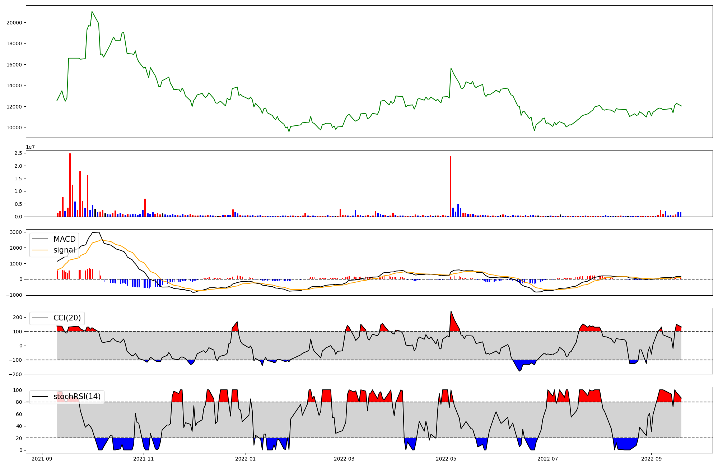Image resolution: width=718 pixels, height=467 pixels.
Task: Click the 10000 price axis label
Action: pyautogui.click(x=14, y=128)
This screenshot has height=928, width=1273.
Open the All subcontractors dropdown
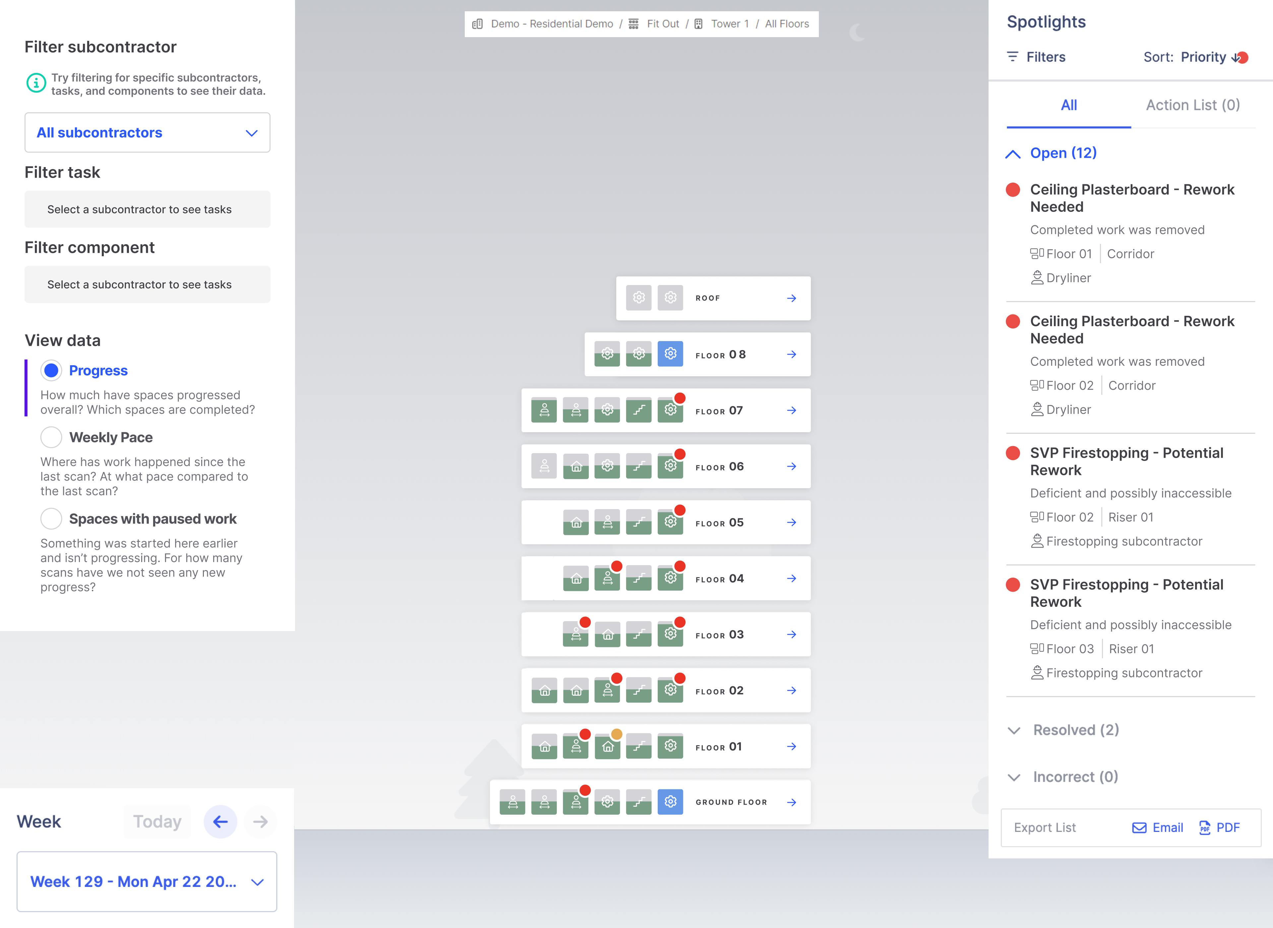(147, 133)
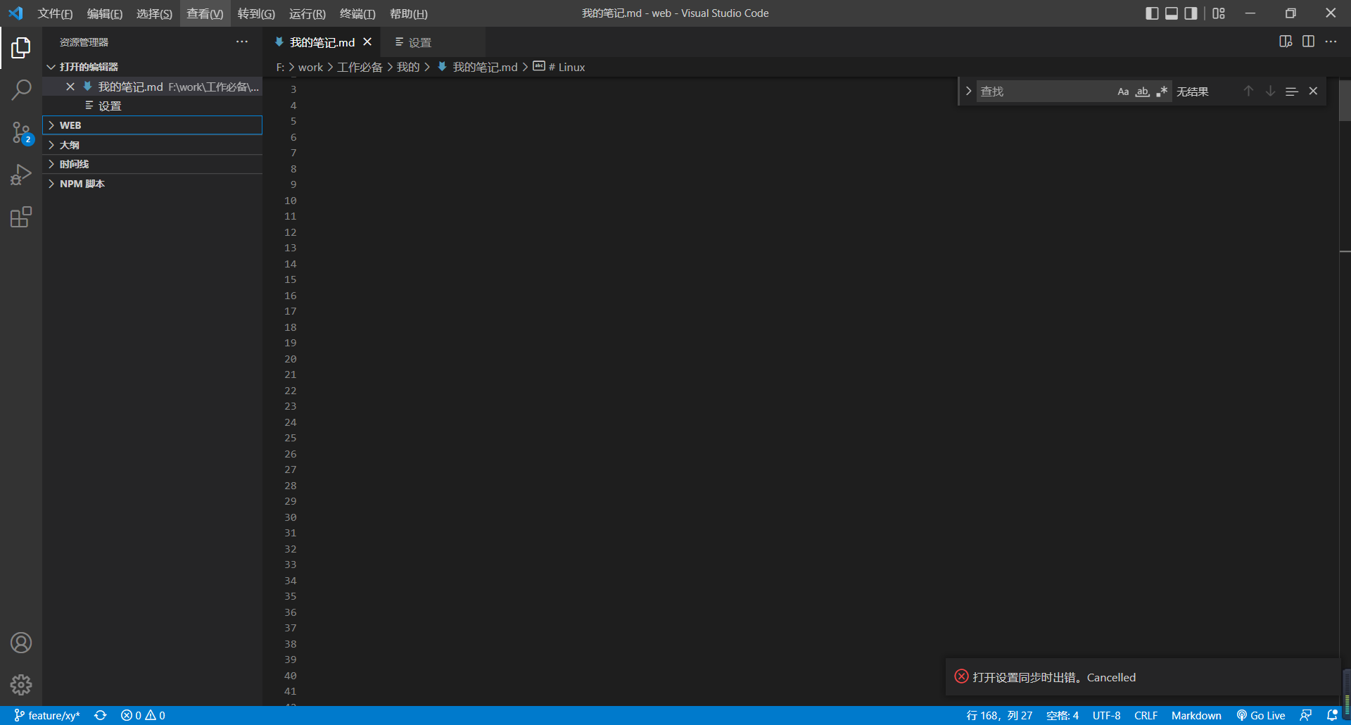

*-*-*

WHAT YOU HAVE TO DO
With every picture left out, print exactly the lines from the one containing "This screenshot has height=928, width=1273." through the final line of the material above.

FINISHED EXERCISE
This screenshot has height=928, width=1273.
Open the All subcontractors dropdown
(147, 133)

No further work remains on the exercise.